Discussion in 'Recording Gear and Equipment [BG]' started by thetawaves, May 11, 2010.


  1. thetawaves

    thetawaves

    Dec 29, 2006
    Hopefully found the correct section for this, apologies elsewise.

    Just been fruitlessly trying to solder a new jack plug onto a pair of headphones (old one was pulled off when my laptop fell off my desk). In each wire going to the separate speakers (left/right) is a red (right)/green (left) enamel-coated multicore for the speaker inputs and a plain copper multicore as a shared ground. The problem I have is the melting point of the solder I have access to (university labs) is about 370°, which means the coating on the speaker input is burning off by the looks (and smell) of it.

    I've repeatedly tried this repair with one or both inputs grounding out, or taking input from the other channel because of contact.

    Any suggestions as to circumventing this here issue of mine? Any help would be greatly appreciated :hyper:
     
  2. bongomania

    bongomania Commercial User

    Oct 17, 2005
    PDX, OR
    owner, OVNIFX and OVNILabs
    One solution: buy some lower-temp solder. It's cheap.
    Another: split the red and green wires apart for a couple of inches. Make sure the one you are soldering is bent well away from the one you are not soldering. If bending them different directions is not feasible, then just slide a wooden ruler or similar object between them in the split-apart area.
     
  3. thetawaves

    thetawaves

    Dec 29, 2006
    Cheers man, shall give the latter a try.

= = = =

**EXERCISE DETAILS**
Copy out the forum thread about soldering a new plug onto headphones, word for word and in full. The lines that come next have nothing to do with this.

**DATA EXTRACT**
= = = =

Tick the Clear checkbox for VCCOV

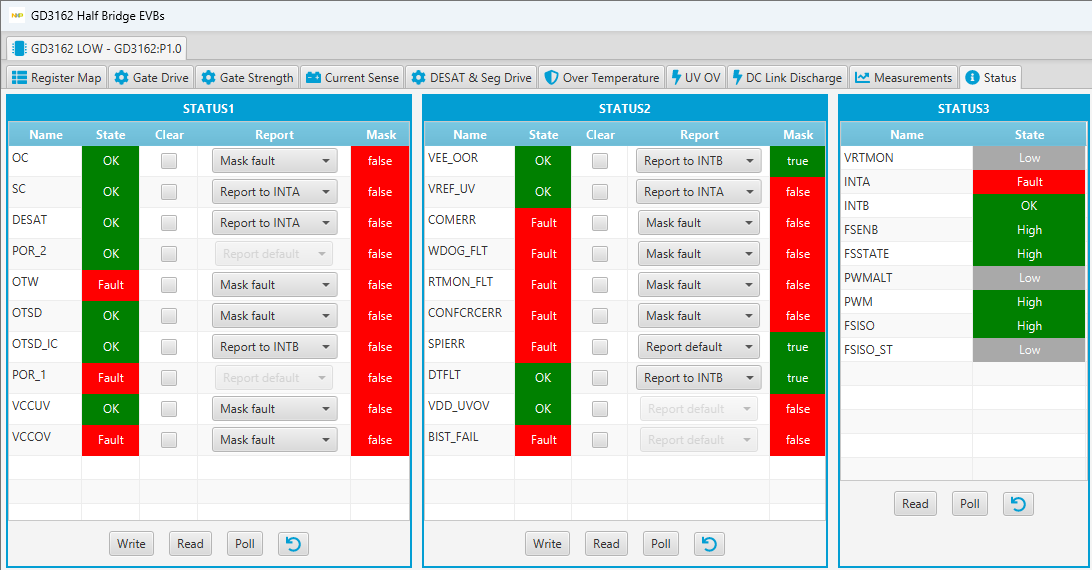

= = = =

**OUTPUT**
Discussion in 'Recording Gear and Equipment [BG]' started by thetawaves, May 11, 2010.


  1. thetawaves

    thetawaves

    Dec 29, 2006
    Hopefully found the correct section for this, apologies elsewise.

    Just been fruitlessly trying to solder a new jack plug onto a pair of headphones (old one was pulled off when my laptop fell off my desk). In each wire going to the separate speakers (left/right) is a red (right)/green (left) enamel-coated multicore for the speaker inputs and a plain copper multicore as a shared ground. The problem I have is the melting point of the solder I have access to (university labs) is about 370°, which means the coating on the speaker input is burning off by the looks (and smell) of it.

    I've repeatedly tried this repair with one or both inputs grounding out, or taking input from the other channel because of contact.

    Any suggestions as to circumventing this here issue of mine? Any help would be greatly appreciated :hyper:
     
  2. bongomania

    bongomania Commercial User

    Oct 17, 2005
    PDX, OR
    owner, OVNIFX and OVNILabs
    One solution: buy some lower-temp solder. It's cheap.
    Another: split the red and green wires apart for a couple of inches. Make sure the one you are soldering is bent well away from the one you are not soldering. If bending them different directions is not feasible, then just slide a wooden ruler or similar object between them in the split-apart area.
     
  3. thetawaves

    thetawaves

    Dec 29, 2006
    Cheers man, shall give the latter a try.